§ **REQUIRED ACTIONS**
A. Please retype part of the world news briefs, beginning at the words "NORTH KOREA The" and stopping after "marine resources there.".
B. According to the world news briefs, what did Kim Kyok Sik die of?

HONG KONG A car crash involving three vehicles in Deep Water Bay, South District of Hong Kong left 53 people injured yesterday, local media reported. The accident took place on Island Road at around 3 p.m. local time when two coaches and a truck collided.
NORTH KOREA The North Korean military general believed by archrival South Korea to have been behind two attacks on South Korea that killed 50 people in 2010 has died. He was 77. The North’s main Rodong sinmun newspaper said yesterday that Kim Kyok Sik died of acute respiratory failure on Sunday.
PHILIPPINES The Philippines’ military chief has flown to a Filipino-occupied island in the South China Sea amid territorial disputes in the area with China, vowing to defend the islet and help the mayor develop tourism and marine resources there.
AUSTRALIA’s top finance official said yesterday he will introduce legislation to force global corporations to pay a fair amount of tax on their Australian earnings, potentially boosting government revenue by billions of dollars and adding momentum to international efforts to combat corporate tax avoidance.
THAILAND’s 87-year-old king, the world’s longest-reigning monarch, left a Bangkok hospital he checked into last year and returned Sunday to his seaside palace south of the capital. King Bhumibol Adulyadej had been in hospital since last October, when he had his gallbladder removed.
POLAND President Bronislaw Komorowski yesterday vowed to urgently seek a referendum on voting and tax rules if he is re-elected, saying that he was drawing a lesson from his poor electoral showing that saw him forced into a runoff. The candidate of the conservative nationalist Law and Justice party, Andrzej Duda, is expected to receive 34.5 percent of the first-round vote, to Komorowski’s 33.1 percent, according to the IPSOS exit poll released after Sunday’s vote.

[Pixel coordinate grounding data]
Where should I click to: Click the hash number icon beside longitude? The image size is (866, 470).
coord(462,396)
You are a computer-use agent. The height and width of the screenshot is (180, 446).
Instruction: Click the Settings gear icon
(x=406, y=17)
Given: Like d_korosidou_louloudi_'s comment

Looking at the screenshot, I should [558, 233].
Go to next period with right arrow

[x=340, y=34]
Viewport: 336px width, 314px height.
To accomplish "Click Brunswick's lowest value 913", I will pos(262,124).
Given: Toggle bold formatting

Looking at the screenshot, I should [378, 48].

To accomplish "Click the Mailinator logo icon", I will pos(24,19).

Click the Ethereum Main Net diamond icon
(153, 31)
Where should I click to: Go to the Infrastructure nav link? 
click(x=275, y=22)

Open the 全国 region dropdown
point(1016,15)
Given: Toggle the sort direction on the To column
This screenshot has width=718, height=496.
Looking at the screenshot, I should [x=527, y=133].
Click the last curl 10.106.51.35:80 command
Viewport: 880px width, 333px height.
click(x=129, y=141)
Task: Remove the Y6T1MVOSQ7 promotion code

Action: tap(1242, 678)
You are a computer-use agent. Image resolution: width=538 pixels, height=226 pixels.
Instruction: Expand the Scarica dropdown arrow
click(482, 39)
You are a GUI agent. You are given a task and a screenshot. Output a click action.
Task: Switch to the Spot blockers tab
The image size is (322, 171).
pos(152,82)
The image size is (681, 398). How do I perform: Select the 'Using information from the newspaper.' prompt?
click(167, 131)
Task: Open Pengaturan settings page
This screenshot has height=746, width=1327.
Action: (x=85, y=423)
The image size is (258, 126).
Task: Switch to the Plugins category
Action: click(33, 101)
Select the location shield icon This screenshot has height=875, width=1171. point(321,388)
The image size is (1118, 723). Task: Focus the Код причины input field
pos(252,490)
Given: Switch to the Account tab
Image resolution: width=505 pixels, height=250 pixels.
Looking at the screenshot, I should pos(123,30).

§ **SOLUTIONS TO THE EXERCISE**
A.
NORTH KOREA The North Korean military general believed by archrival South Korea to have been behind two attacks on South Korea that killed 50 people in 2010 has died. He was 77. The North’s main Rodong sinmun newspaper said yesterday that Kim Kyok Sik died of acute respiratory failure on Sunday.
PHILIPPINES The Philippines’ military chief has flown to a Filipino-occupied island in the South China Sea amid territorial disputes in the area with China, vowing to defend the islet and help the mayor develop tourism and marine resources there.

B. Acute respiratory failure.